[PATCH] dispatch: add a whitelist map of commands to implicitly loaded extensions

Matt Harbison mharbison72 at gmail.com
Sat Apr 14 14:09:42 EDT 2018


On Sat, 14 Apr 2018 03:09:01 -0400, Yuya Nishihara <yuya at tcha.org> wrote:

> On Fri, 13 Apr 2018 23:30:43 -0400, Matt Harbison wrote:
>> On Fri, 13 Apr 2018 15:10:45 -0400, Gregory Szorc
>> <gregory.szorc at gmail.com> wrote:
>> > What we may want instead is to key things off .hg/requires or a
>> > to-be-invented supplemental requirements-like file that declares soft
>> > features. localrepository.__init__ could then load trusted extensions  
>> at
>> > repo open time if a requirements/capability was present/requested.  
>> i.e.
>> > if
>> > you talk to an LFS server, write a semaphore somewhere into .hg/ and  
>> have
>> > something in core look for that and automatically load lfs if present.
>> > This would get you the "automatically enable LFS when talking to LFS
>> > servers"
>> > benefits.
>>
>> Sounds promising.  One of the things the lfs extension is doing is  
>> writing
>> '[extensions]\nlfs=' to the repo's local hgrc file in a commit hook (it
>> should probably be handling transactions too).  So it would be nice if
>> this was baked into the core somehow (largefiles could use exactly the
>> same handling, and I'm assuming narrow will be similar).  It's also
>> manually adding to the requires file, since that doesn't seem to be
>> updated in exchange.
>>
>> Assuming the semaphore is persistent, it could be beneficial to load
>> extensions indicated by it around the normal load time (e.g., largefiles
>> wraps the clone command and adds extra switches).
>>
>> I'm not sure if this addresses Yuya's concern about long lived processes
>> though.
>
> If the extensions to be loaded are bound to a repo, yes, that should be
> fine.

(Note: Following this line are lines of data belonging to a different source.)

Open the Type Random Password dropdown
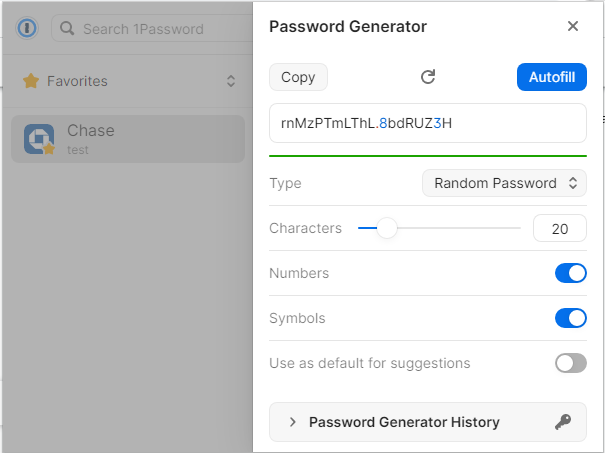This screenshot has width=605, height=453. pos(504,183)
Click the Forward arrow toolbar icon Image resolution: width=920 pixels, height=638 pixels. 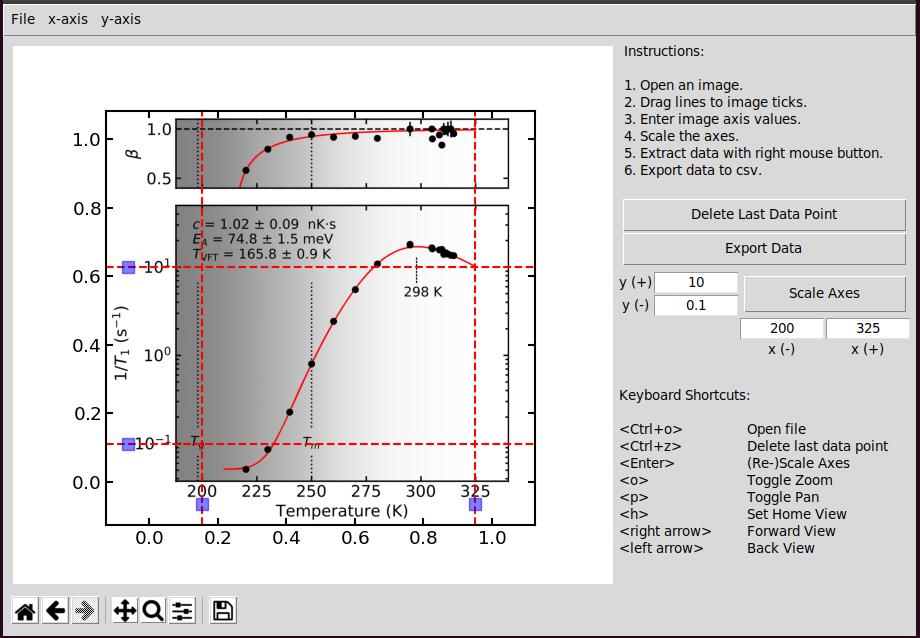(86, 611)
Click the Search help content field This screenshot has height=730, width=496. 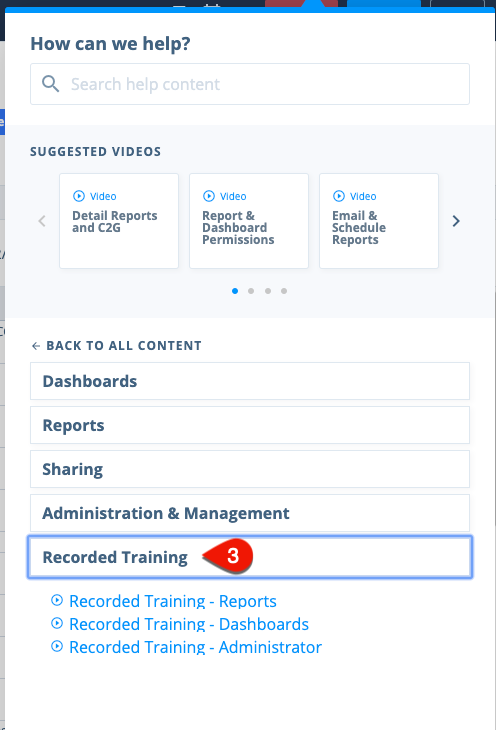pyautogui.click(x=250, y=84)
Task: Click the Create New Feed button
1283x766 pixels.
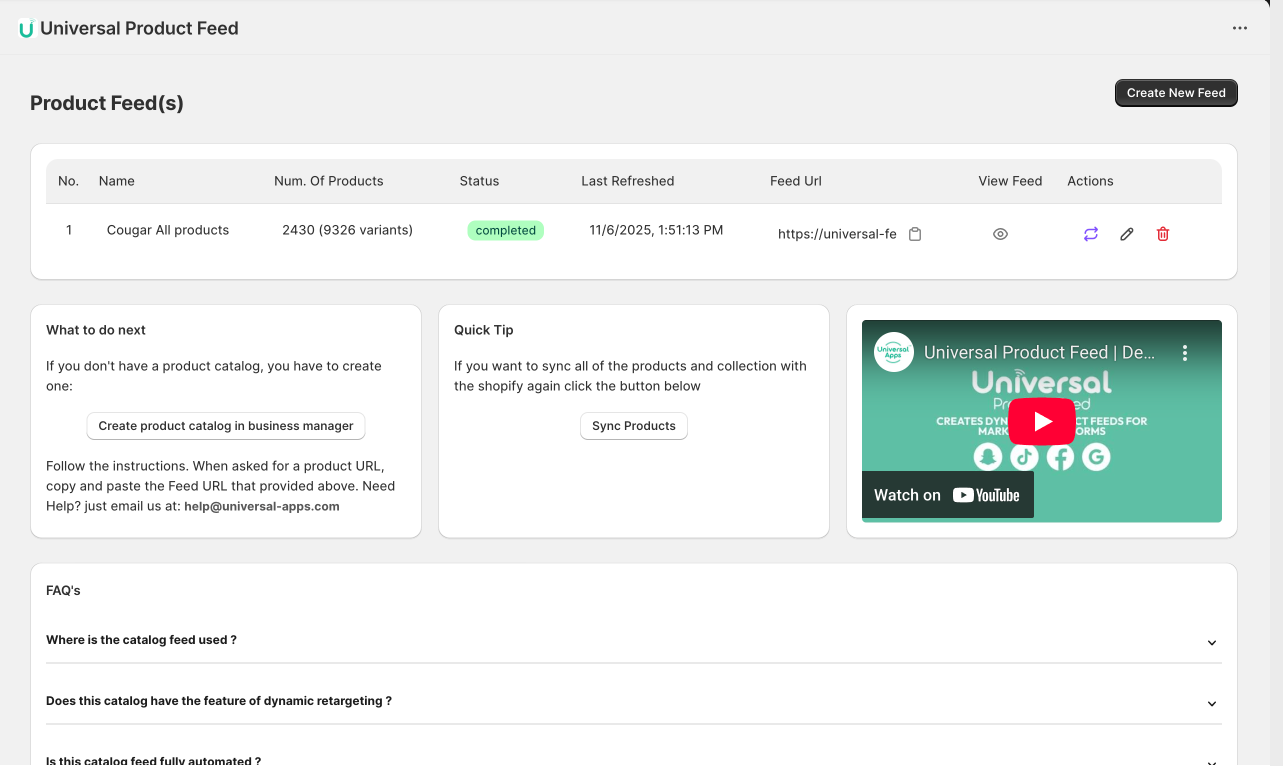Action: (x=1176, y=92)
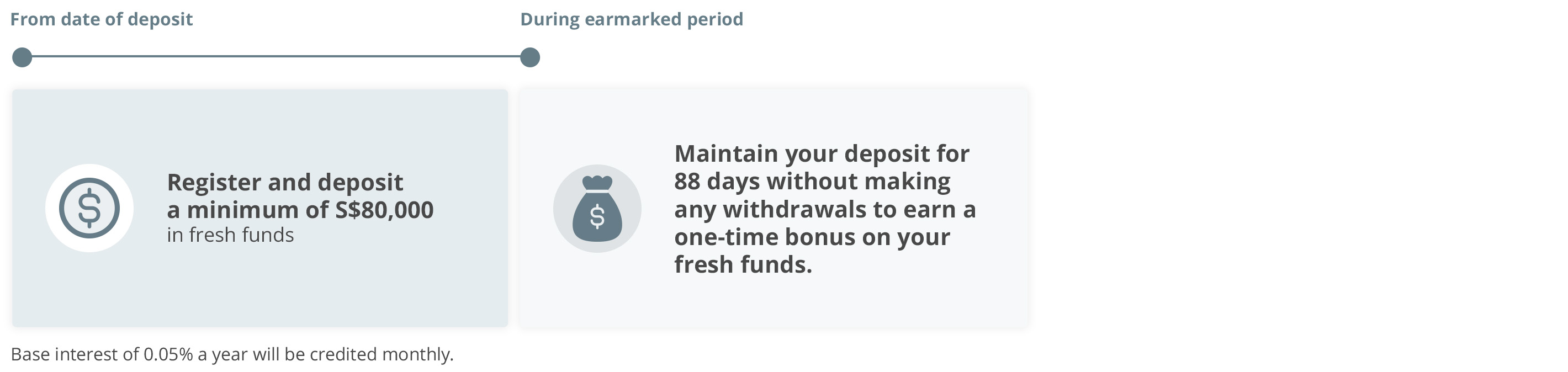Click the Base interest of 0.05% note
Screen dimensions: 1568x372
tap(232, 354)
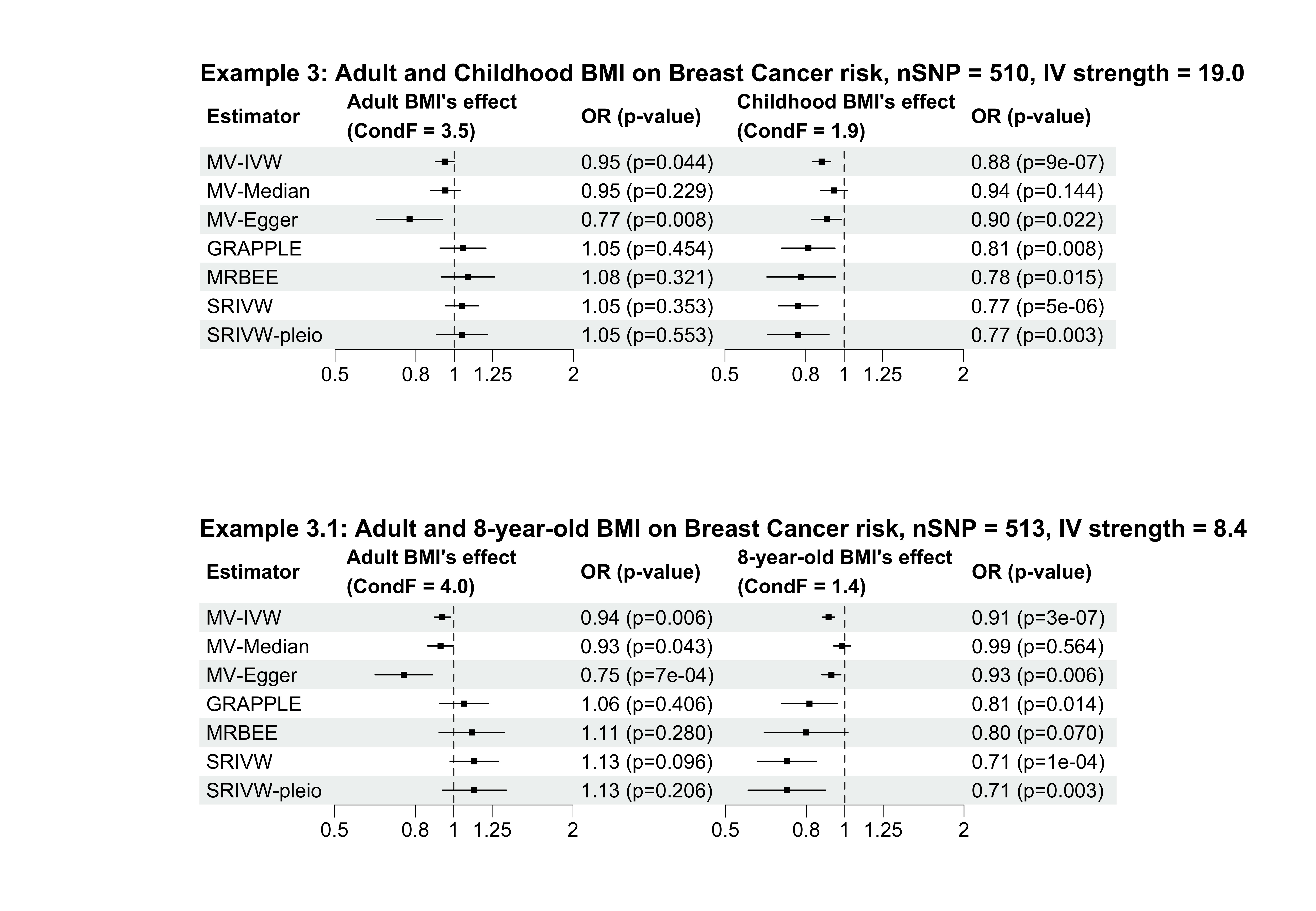Viewport: 1316px width, 911px height.
Task: Click the value 0.99 (p=0.564)
Action: [1037, 647]
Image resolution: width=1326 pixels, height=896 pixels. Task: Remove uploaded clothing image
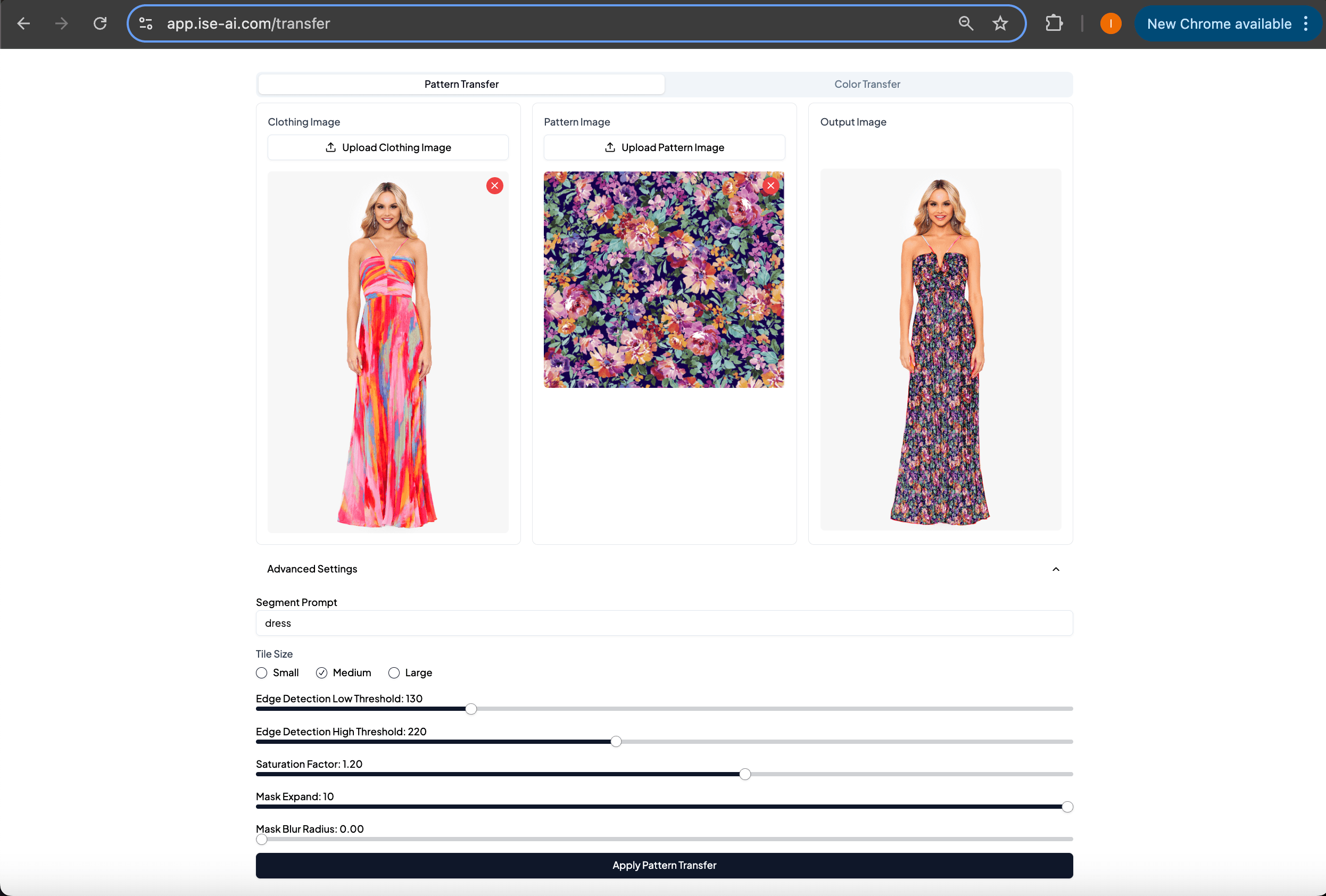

A well-designed extension should check the repo requirements. What
> doesn't work in command server is to load extensions per-command basis.

While "bound to a repo" makes it sound like the extension would be  
isolated and could unload if the repo is GC'd, what I don't get is what  
that phrase means for all of the module functions that are wrapped.